She put her small hand on his arm. “I don’t blame you, only sometimes. . . .” She sighed. “I wish we could live in peace with the whites and I didn’t have to deny you. Sleeping in your arms every night reminds me of why I stayed.”
“I wish I could promise that things will get better, but you know I can’t.”
Summer shrugged. “You are my forever love.”
“Nothing is forever, maybe, but the mountains,” Iron Knife said, looking toward the tall peaks to the West.
“Then you are mine for as long as it lasts or until you get tired of me and add a second woman to your lodge.”
“Don’t talk like that.” He shook his head, watching the camp come to life in the cold dawn. Horses whinnied, dogs barked. Women passed among the tipis as they went about their chores. In the winter, there was not a lot to do except hunt a little, tell stories around the camp fires at night, and make love to one of your women. He felt frustrated again, remembering last night and wondering if their union could survive another year with Summer sleeping in his arms and him unable to mate with her.
He watched little Bear Cub cross the camp, picking up sticks for his mother’s fire. How old was he? Nine winter counts? Maybe ten? Bear Cub was a favorite of everyone because the child was a gifted artist and painted scenes of hunting and warrior deeds.
Summer paused, and glanced over at him. “Why do you frown, dearest?”
“I’m thinking about all the tension that has been building between the tribes and those miners and settlers. The war among your people can’t last forever. What will happen when it is over?”
“Is there no end to our two people killing each other?”
“I thought my people were your people?” He studied her keenly.
“Remember that my people are also your people,” she reminded him with a frown. “Was not your mother, Texanna, stolen from a Texas wagon train by the great chief War Bonnet?”

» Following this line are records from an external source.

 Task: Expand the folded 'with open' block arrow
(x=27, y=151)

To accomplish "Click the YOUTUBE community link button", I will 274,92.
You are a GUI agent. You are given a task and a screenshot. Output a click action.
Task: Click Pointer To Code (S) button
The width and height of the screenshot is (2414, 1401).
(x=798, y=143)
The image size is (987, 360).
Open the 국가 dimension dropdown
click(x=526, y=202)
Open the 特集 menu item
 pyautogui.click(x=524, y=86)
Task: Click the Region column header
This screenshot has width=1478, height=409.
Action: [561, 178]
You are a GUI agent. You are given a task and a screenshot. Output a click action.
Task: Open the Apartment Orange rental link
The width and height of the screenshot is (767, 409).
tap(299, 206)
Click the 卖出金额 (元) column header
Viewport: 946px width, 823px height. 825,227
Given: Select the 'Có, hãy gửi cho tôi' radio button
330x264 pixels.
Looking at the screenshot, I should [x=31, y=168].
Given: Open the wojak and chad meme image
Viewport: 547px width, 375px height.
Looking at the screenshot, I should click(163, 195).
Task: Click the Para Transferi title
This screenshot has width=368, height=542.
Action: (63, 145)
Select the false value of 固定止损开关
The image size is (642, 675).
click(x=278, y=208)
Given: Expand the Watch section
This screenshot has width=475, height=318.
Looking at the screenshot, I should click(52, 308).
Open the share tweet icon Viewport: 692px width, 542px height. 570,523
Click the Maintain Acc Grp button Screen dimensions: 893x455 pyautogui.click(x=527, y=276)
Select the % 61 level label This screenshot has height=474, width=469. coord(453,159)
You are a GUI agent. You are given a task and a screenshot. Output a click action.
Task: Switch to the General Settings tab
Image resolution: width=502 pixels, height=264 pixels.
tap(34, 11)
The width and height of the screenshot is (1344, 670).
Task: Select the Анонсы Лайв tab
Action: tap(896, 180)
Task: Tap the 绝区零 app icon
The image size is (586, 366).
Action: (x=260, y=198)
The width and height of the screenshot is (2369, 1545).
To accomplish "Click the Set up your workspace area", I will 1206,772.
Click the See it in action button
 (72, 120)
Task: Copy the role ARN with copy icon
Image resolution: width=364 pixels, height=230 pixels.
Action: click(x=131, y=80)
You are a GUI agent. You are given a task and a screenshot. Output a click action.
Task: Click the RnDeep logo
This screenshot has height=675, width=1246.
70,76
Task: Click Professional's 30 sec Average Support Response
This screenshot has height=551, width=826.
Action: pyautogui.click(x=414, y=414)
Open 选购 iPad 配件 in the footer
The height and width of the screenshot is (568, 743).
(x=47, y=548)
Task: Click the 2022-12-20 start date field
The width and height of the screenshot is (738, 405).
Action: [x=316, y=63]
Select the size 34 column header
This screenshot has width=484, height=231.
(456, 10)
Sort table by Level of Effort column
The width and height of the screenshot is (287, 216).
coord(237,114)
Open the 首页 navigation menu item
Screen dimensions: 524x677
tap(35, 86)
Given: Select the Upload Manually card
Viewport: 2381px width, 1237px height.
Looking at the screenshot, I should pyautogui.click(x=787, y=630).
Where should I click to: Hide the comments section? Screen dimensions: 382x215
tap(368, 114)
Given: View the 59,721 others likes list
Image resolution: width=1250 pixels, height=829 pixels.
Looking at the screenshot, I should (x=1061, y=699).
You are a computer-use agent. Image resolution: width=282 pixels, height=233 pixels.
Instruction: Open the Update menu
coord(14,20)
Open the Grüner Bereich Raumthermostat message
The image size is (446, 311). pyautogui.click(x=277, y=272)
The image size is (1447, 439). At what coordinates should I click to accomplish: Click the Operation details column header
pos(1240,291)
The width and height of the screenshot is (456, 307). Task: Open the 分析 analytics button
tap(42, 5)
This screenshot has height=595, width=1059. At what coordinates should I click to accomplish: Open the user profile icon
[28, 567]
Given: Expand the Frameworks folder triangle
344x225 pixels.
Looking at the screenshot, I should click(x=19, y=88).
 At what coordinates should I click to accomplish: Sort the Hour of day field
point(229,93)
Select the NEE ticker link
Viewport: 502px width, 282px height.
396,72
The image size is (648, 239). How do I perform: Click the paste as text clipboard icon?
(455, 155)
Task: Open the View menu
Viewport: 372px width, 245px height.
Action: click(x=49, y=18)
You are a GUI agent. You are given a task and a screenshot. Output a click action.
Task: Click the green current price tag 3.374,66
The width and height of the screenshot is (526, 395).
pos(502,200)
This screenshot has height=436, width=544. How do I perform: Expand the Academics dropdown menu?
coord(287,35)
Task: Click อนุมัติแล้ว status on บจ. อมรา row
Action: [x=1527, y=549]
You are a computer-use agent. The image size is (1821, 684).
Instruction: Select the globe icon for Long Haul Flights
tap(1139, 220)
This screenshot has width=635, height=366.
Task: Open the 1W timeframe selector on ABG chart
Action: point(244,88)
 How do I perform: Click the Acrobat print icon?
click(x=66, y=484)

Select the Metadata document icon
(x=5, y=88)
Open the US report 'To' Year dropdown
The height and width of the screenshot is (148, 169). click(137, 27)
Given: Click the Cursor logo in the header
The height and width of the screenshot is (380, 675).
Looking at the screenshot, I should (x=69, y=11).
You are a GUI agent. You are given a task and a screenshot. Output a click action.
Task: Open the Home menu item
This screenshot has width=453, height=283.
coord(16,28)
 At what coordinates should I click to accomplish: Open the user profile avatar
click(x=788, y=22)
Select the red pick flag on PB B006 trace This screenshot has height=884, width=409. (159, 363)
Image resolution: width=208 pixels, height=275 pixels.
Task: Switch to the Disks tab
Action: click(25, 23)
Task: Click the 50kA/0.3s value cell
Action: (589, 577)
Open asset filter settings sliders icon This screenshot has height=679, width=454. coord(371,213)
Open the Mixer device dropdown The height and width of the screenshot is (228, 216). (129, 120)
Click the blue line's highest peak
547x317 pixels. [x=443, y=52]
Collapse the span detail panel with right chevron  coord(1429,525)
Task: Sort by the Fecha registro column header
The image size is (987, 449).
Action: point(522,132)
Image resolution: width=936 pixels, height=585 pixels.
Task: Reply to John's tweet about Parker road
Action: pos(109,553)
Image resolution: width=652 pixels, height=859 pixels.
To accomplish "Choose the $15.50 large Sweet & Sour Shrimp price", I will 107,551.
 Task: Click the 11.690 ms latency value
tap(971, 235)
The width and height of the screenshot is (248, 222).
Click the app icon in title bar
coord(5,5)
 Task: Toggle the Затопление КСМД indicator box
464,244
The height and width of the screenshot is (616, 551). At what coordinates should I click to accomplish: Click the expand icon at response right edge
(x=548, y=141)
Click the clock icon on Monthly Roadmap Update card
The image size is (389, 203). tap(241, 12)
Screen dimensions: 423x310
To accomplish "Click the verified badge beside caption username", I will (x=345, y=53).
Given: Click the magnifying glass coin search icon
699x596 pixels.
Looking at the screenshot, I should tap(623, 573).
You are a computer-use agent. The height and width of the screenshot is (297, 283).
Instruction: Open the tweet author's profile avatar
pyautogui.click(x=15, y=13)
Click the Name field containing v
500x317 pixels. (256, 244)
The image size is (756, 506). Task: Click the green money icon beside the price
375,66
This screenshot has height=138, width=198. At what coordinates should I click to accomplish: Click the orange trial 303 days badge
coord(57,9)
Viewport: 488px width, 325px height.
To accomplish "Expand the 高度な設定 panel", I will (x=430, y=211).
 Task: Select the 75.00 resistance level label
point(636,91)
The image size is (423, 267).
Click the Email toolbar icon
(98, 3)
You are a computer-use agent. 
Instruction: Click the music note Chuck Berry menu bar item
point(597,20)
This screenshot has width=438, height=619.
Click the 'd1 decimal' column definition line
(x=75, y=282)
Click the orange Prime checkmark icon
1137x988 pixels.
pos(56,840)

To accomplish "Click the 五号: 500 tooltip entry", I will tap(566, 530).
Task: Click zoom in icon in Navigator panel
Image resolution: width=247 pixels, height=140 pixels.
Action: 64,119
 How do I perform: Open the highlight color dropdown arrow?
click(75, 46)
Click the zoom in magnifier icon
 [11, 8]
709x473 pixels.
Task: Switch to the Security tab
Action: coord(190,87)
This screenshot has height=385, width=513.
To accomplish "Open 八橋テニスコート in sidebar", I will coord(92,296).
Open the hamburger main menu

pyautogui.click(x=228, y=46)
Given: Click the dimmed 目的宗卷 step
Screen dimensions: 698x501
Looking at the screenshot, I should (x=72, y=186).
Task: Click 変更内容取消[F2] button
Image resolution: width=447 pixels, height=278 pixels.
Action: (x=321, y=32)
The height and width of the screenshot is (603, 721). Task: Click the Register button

He conceded that with a nod. “I have been among the Cheyenne so long, sometimes I forget I am half-white. In my mind, I am only Cheyenne.” Five years he had lived among the whites after he and his expectant mother had been captured by the whites and forced to live among them. He thought again of his small sister, Cimarron, left behind in the confusion of fleeing that Texas town when he and his mother had been rescued by War Bonnet and taken back to the Indians. His parents had both been dead for a long time, and it saddened him that he didn’t know the fate of his little sister. Cimarron; it meant “wild one.” Cimarron would be grown now—if his younger sister was still alive.
Summer dished up some cooked meat. “I worry about what is happening to us with this talk of my people and your people. Isn’t there some way to stop this conflict?”
He snorted. “Easier to chase the water from the river. I told you when you decided to stay with me what you were facing.” He thought, She’s regretting her rash action, regretting giving herself to a savage in a primitive land.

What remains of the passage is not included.